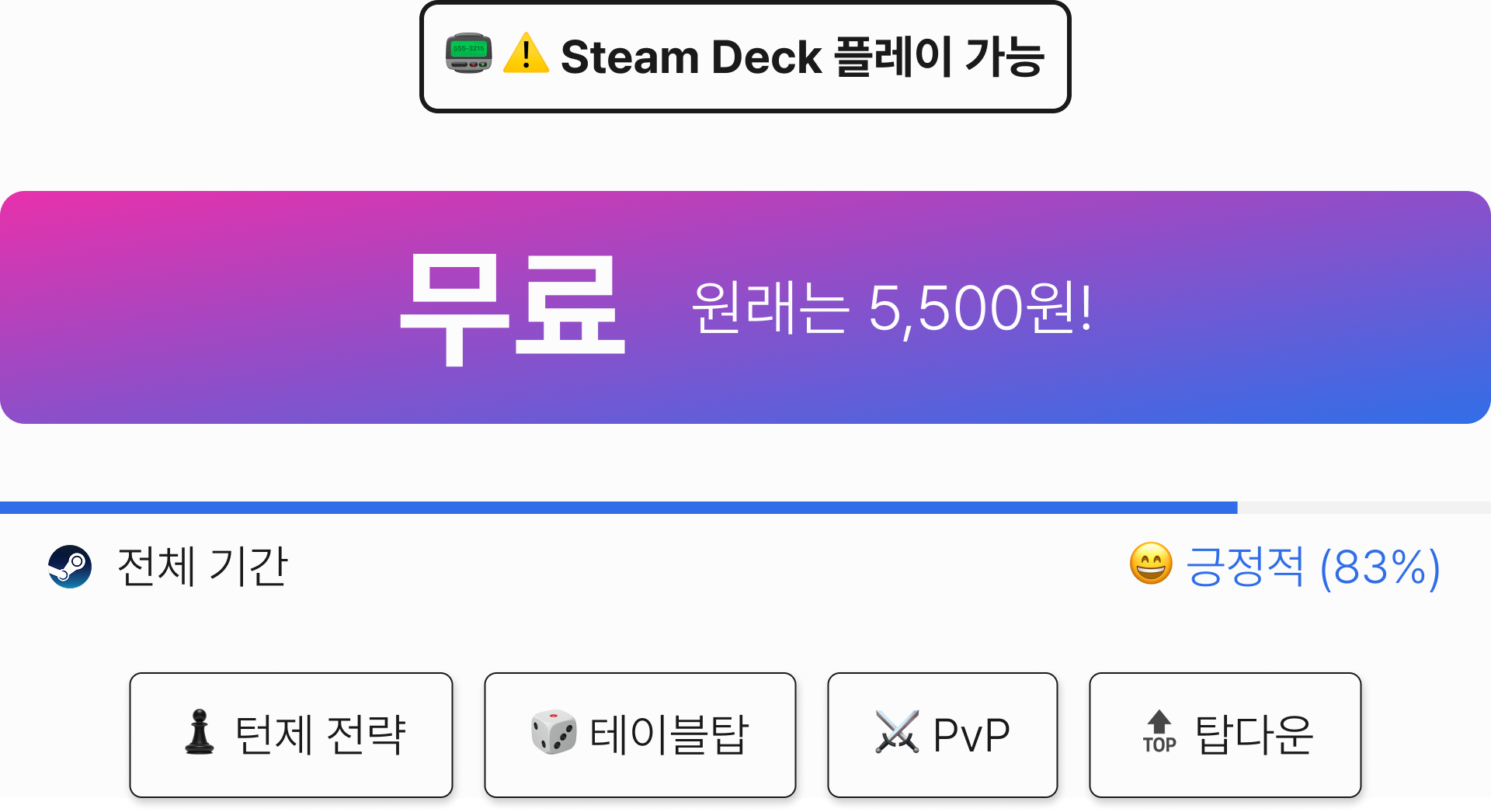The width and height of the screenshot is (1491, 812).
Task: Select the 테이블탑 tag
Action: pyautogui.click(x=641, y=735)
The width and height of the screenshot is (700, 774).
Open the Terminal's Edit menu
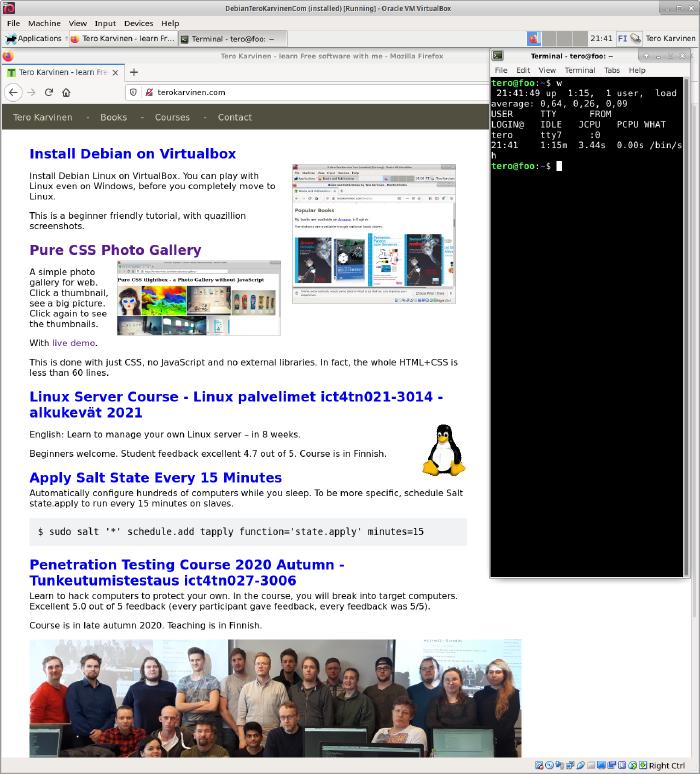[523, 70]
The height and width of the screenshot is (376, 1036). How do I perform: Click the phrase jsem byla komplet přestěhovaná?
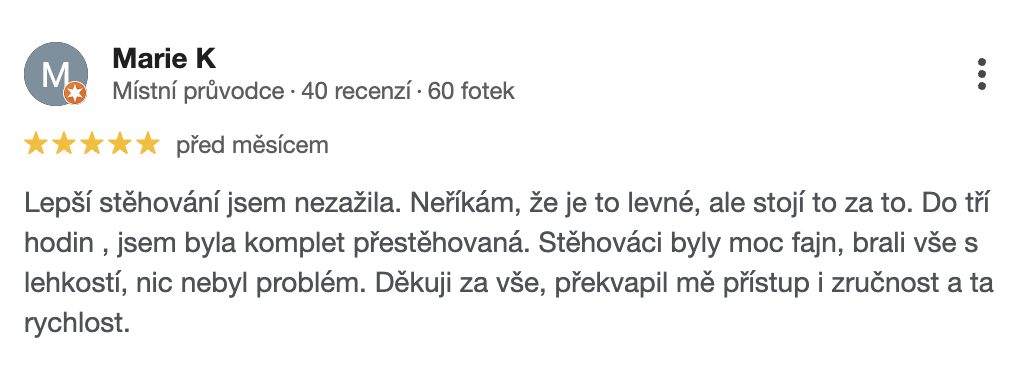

• • • • • • •

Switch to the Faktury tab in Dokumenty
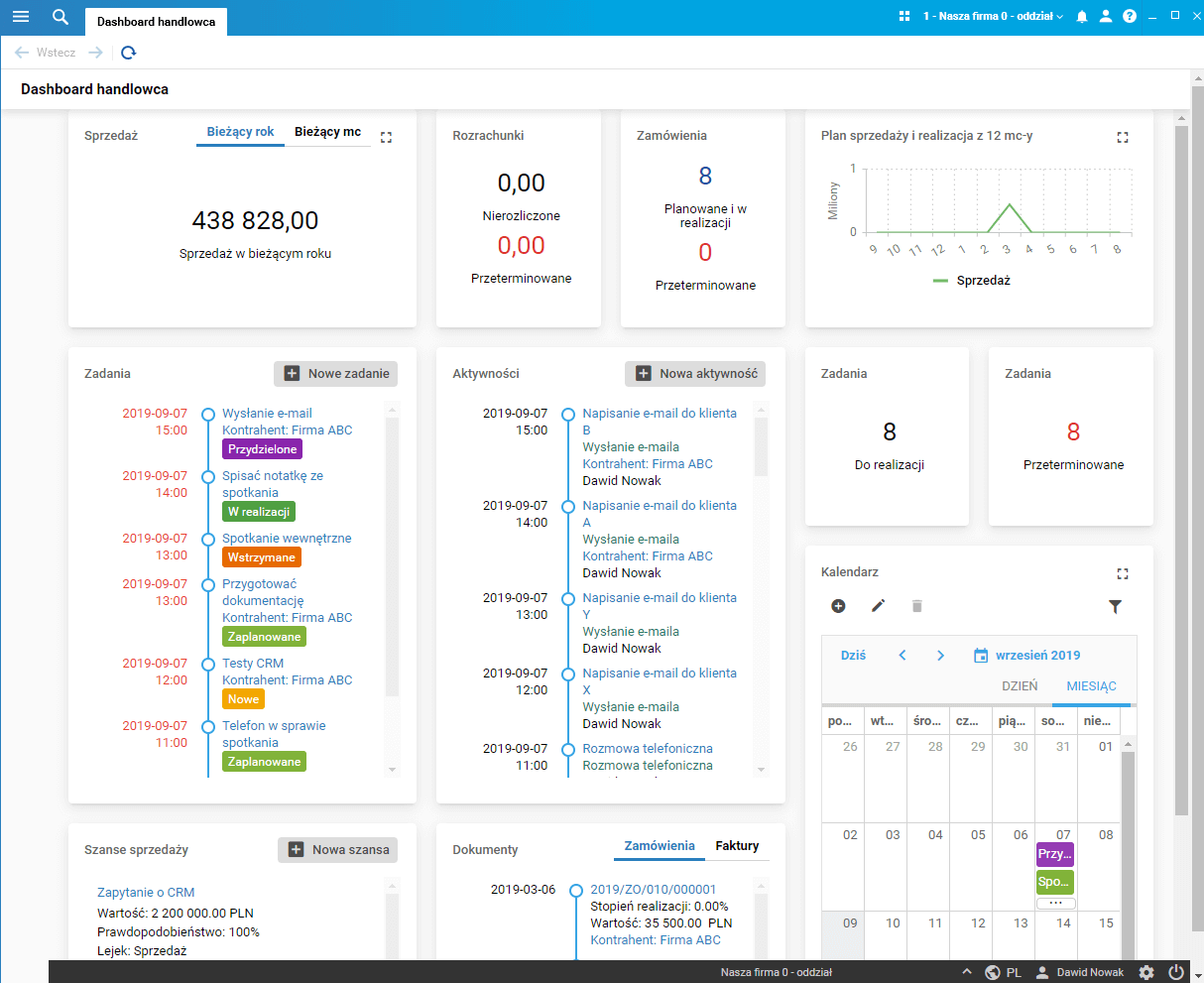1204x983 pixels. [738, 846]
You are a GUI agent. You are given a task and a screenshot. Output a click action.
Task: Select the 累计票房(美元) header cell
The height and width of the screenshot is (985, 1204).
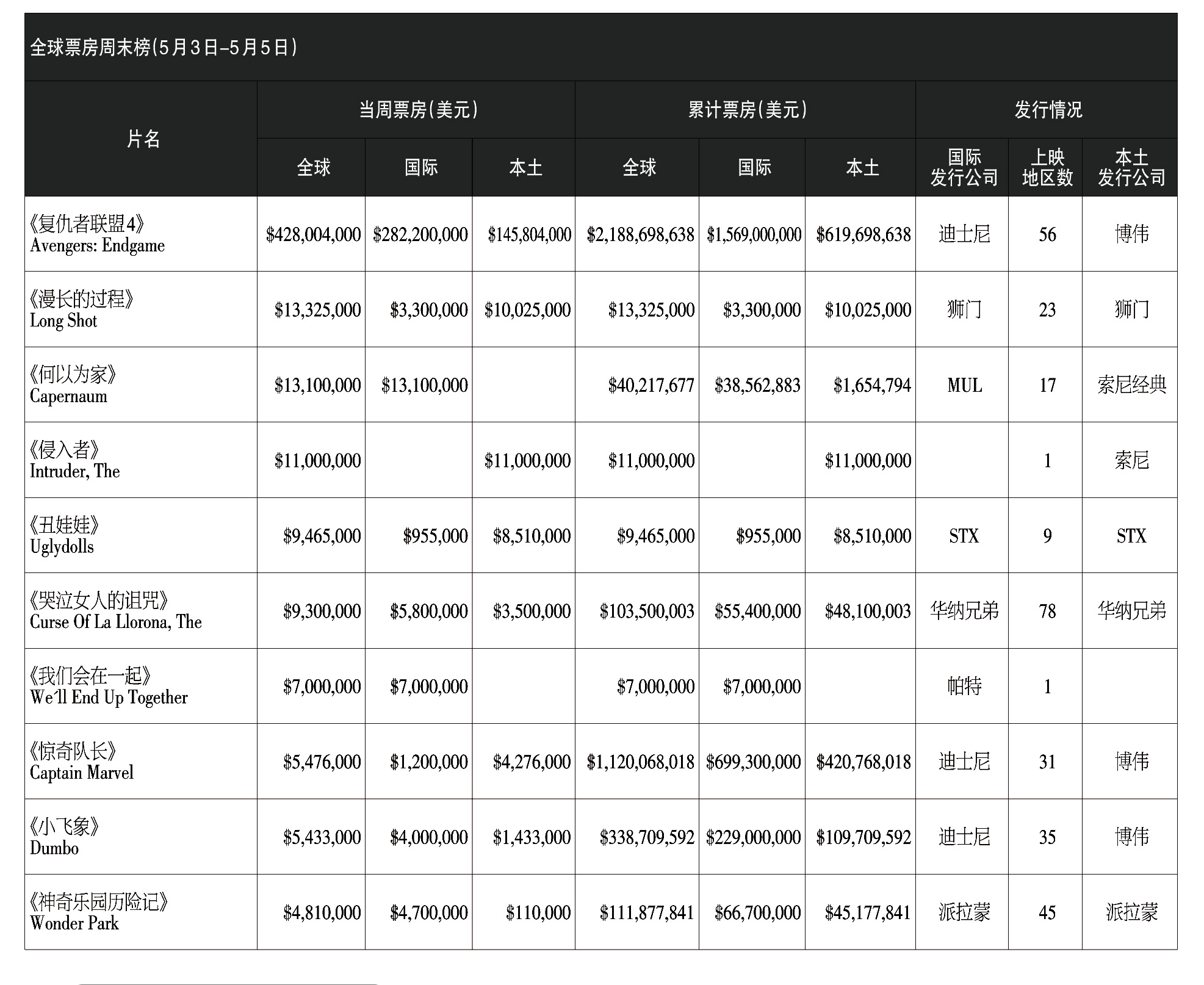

• • • • • • •

## WORK TO BE COMPLETED
Among the entries above, find the line with "Task: Select the 累计票房(美元) header cell" and the line with "The height and width of the screenshot is (985, 1204)."; give again exactly these two lines and all lines between them.

## RESPONSE TO THIS TASK
Task: Select the 累计票房(美元) header cell
The height and width of the screenshot is (985, 1204).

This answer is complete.